Records provided Block Start

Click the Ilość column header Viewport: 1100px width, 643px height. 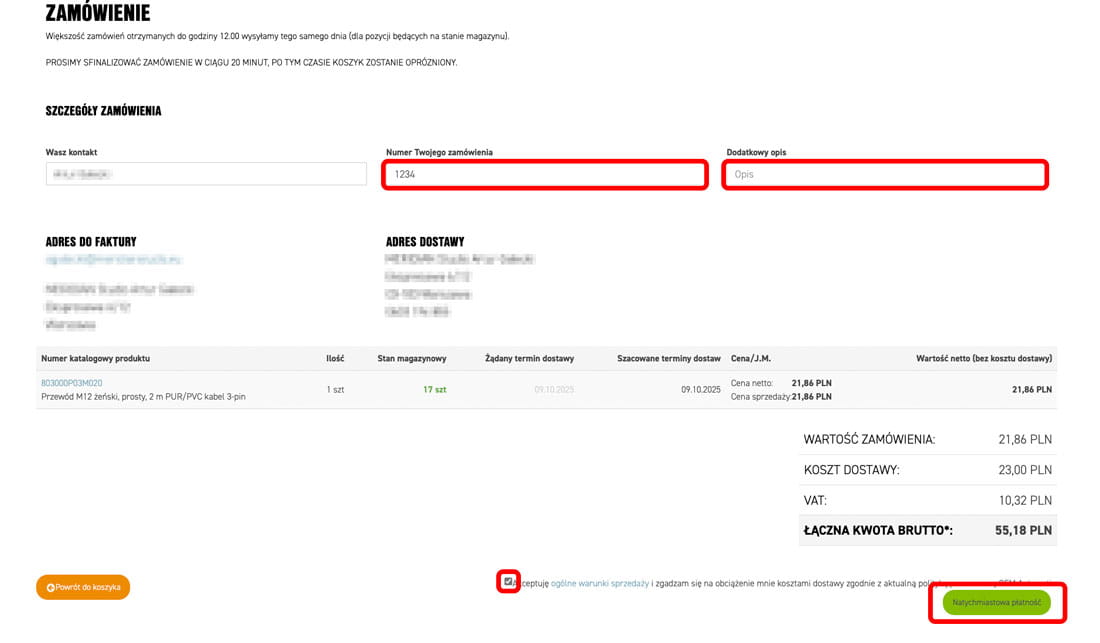click(335, 358)
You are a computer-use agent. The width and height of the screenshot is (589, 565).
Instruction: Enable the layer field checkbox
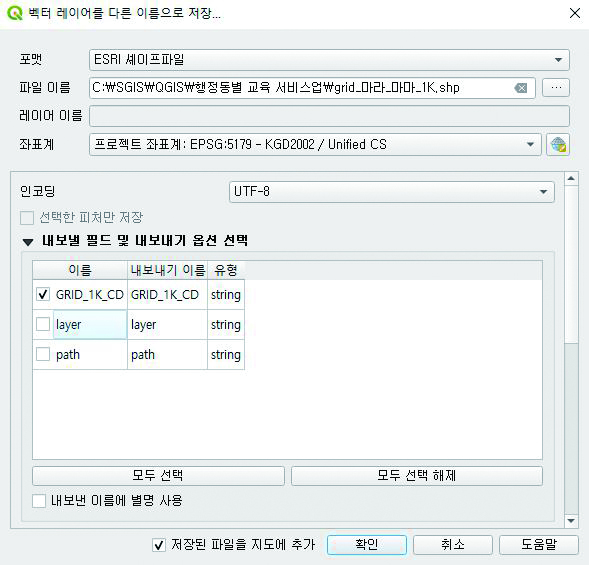tap(43, 324)
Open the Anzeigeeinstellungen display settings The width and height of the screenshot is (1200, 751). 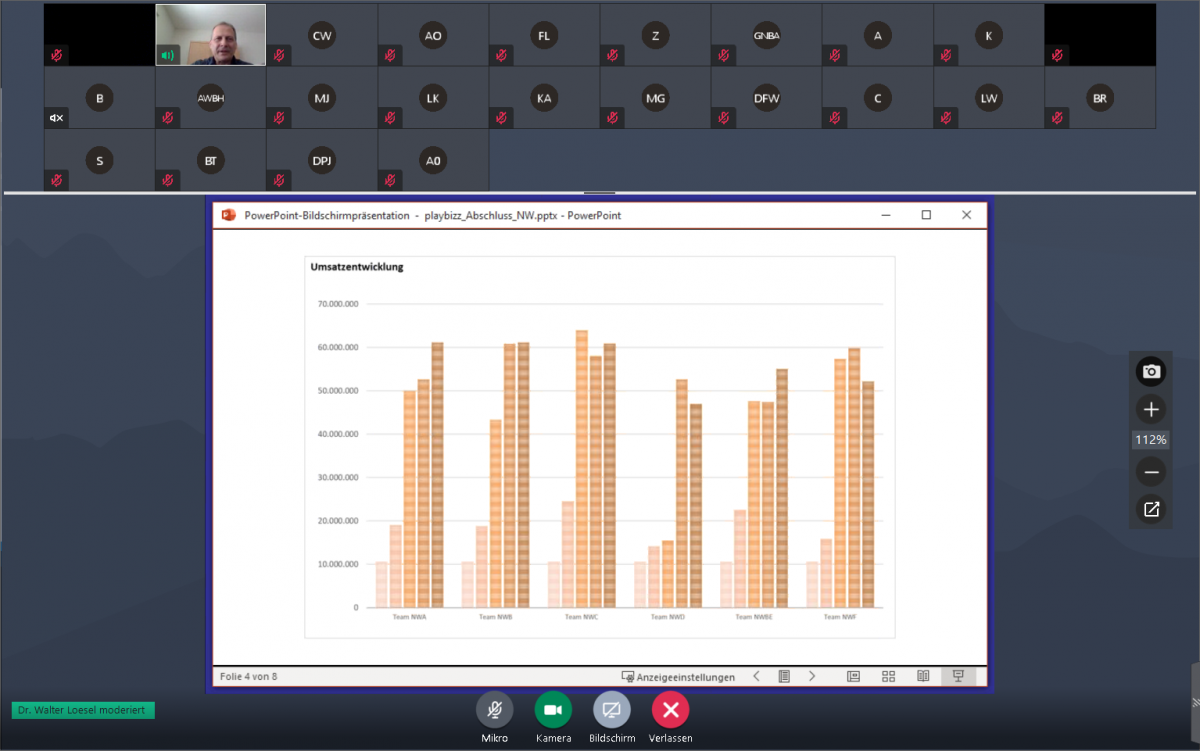click(678, 677)
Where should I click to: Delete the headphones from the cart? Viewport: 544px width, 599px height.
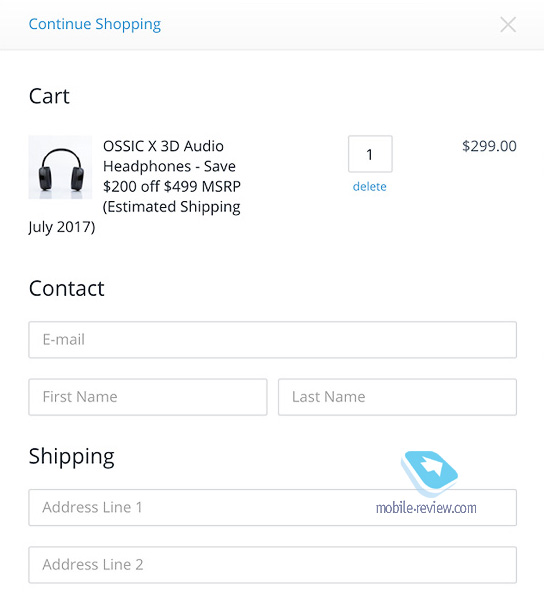pyautogui.click(x=369, y=186)
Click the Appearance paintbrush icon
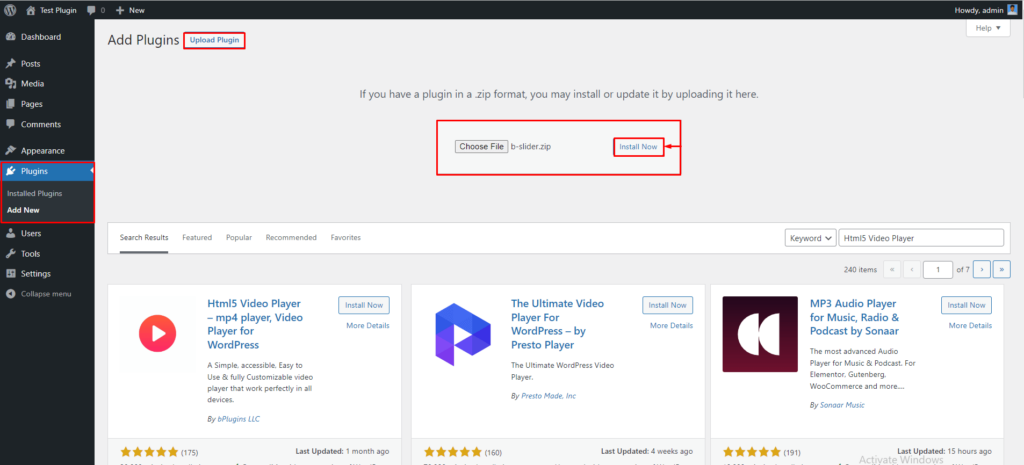This screenshot has width=1024, height=465. 11,150
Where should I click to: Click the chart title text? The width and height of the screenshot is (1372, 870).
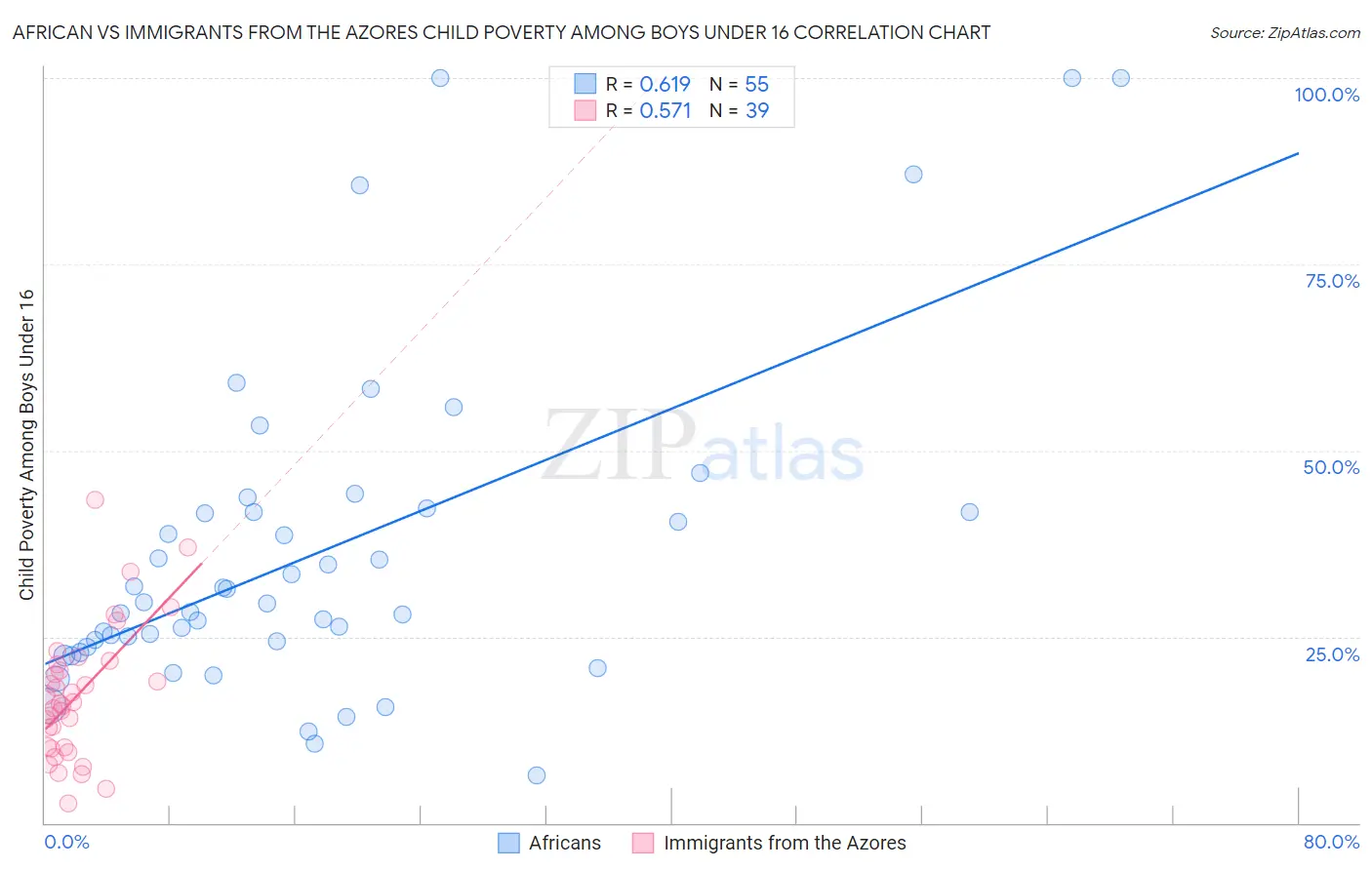pos(502,32)
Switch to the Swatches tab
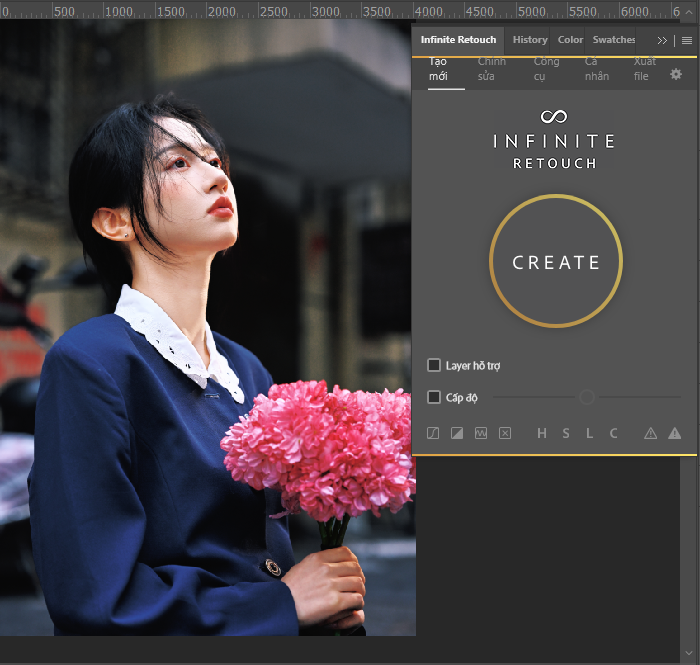Viewport: 700px width, 665px height. tap(613, 40)
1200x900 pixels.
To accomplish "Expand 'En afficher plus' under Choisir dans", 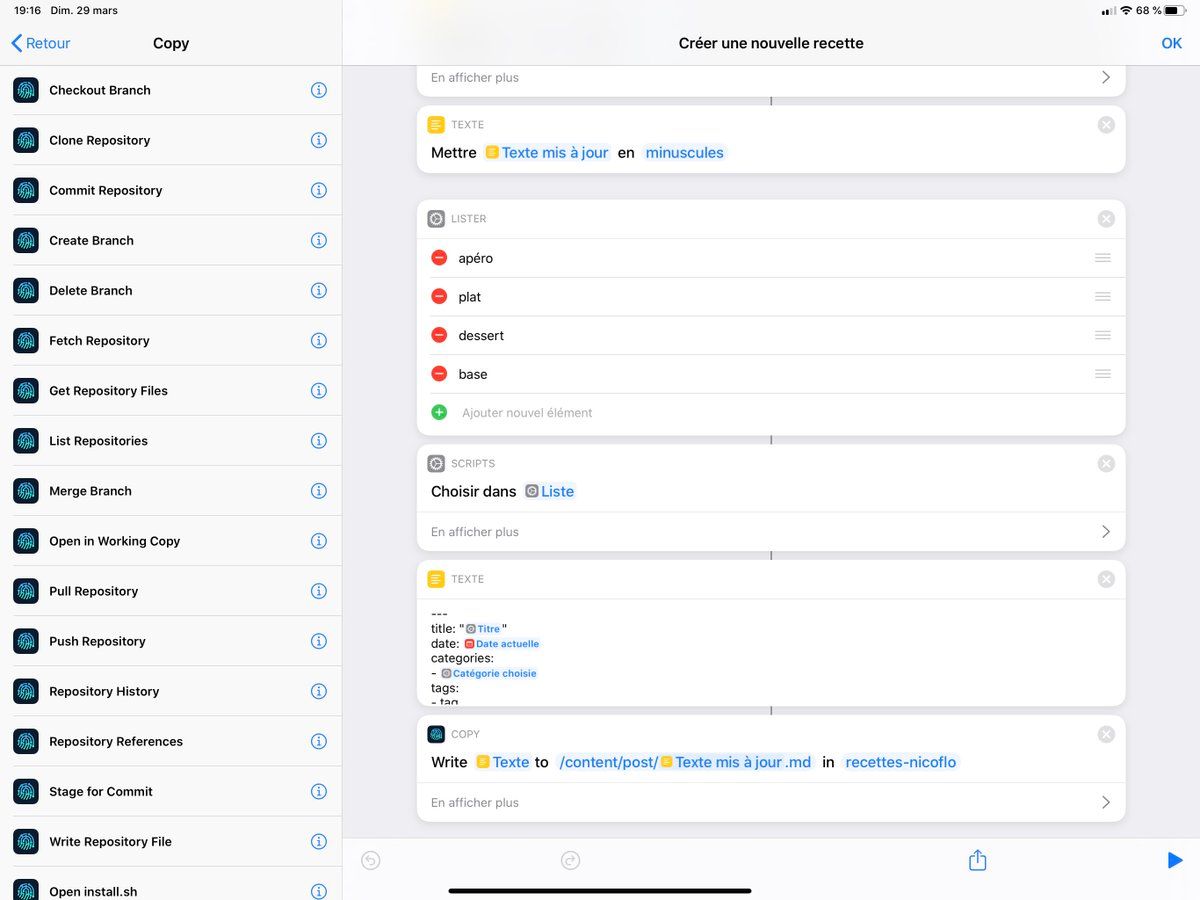I will tap(770, 532).
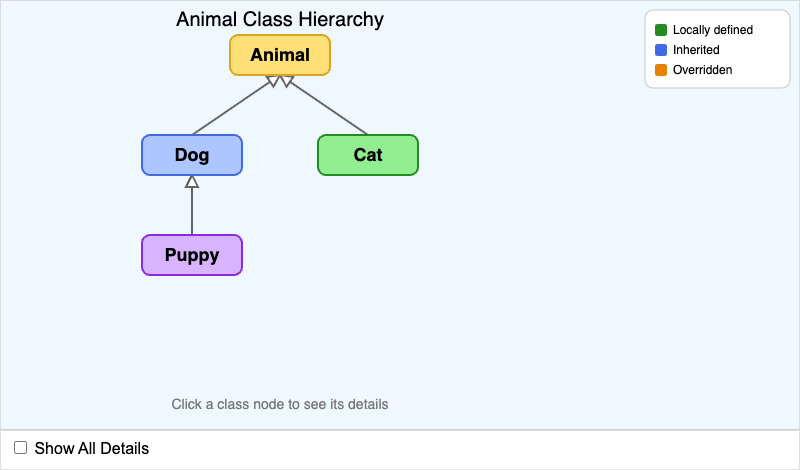Screen dimensions: 800x470
Task: Click the Cat-to-Animal inheritance arrowhead
Action: 288,81
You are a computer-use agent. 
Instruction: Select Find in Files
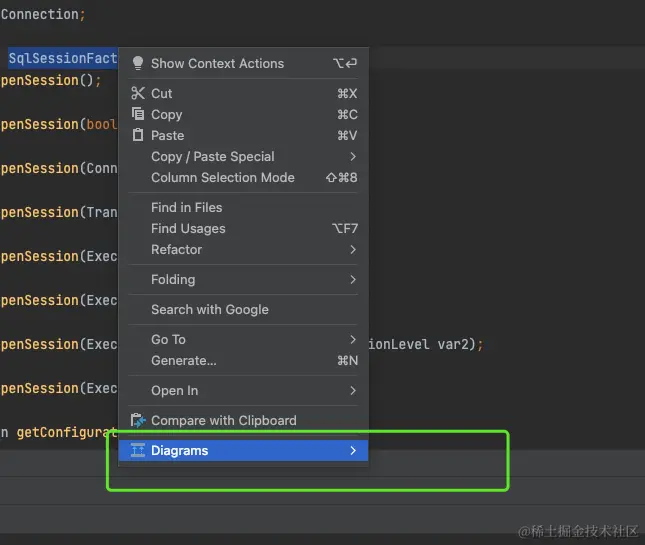(186, 207)
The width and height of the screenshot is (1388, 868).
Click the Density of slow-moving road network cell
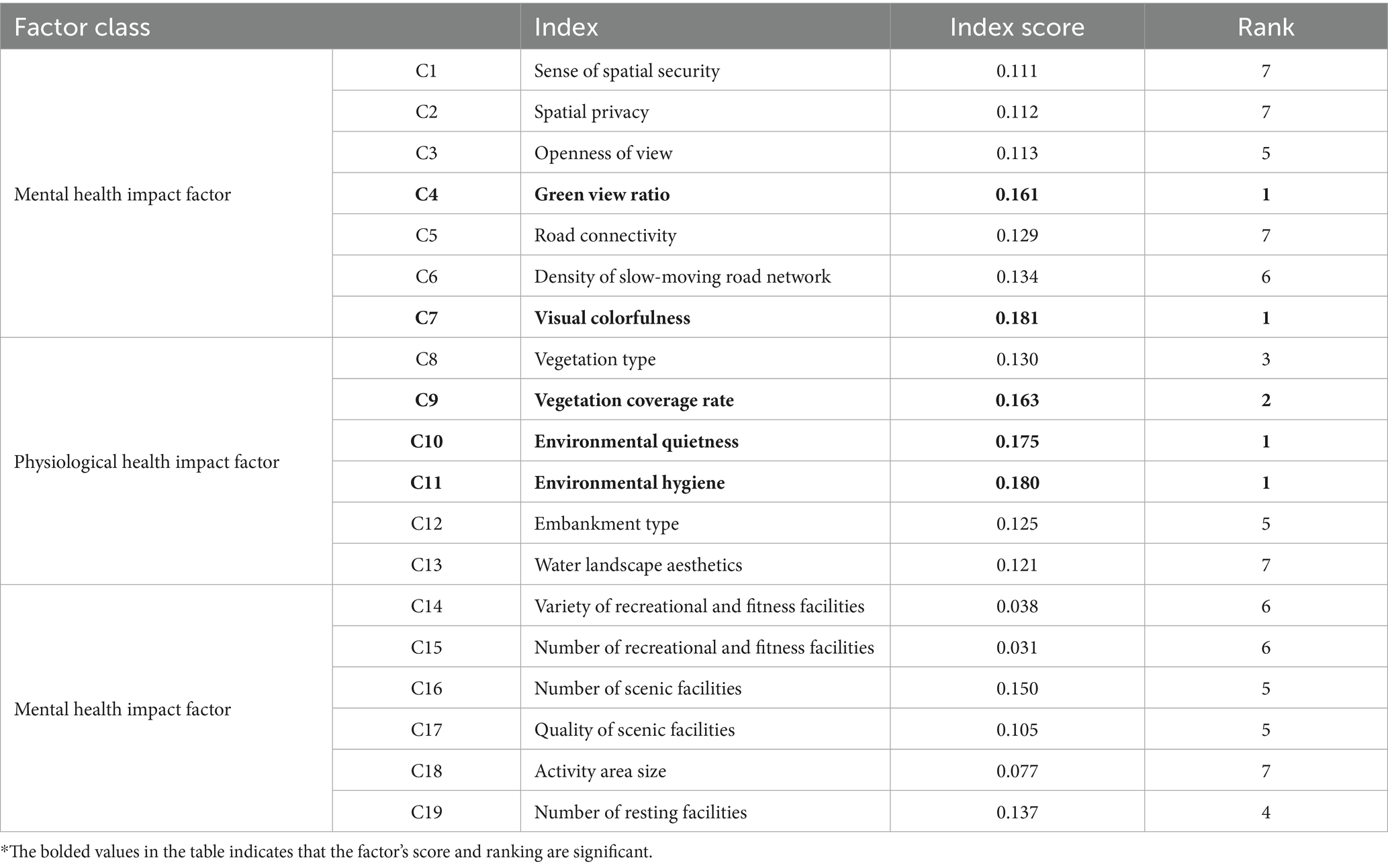(x=682, y=277)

Records provided Block End

__Aim of the task__
Search the data above for the string "agent" and report each line that holds it.

__Solution to the exercise__
You are a computer-use agent. The width and height of the screenshot is (589, 565).
You are a computer-use agent. 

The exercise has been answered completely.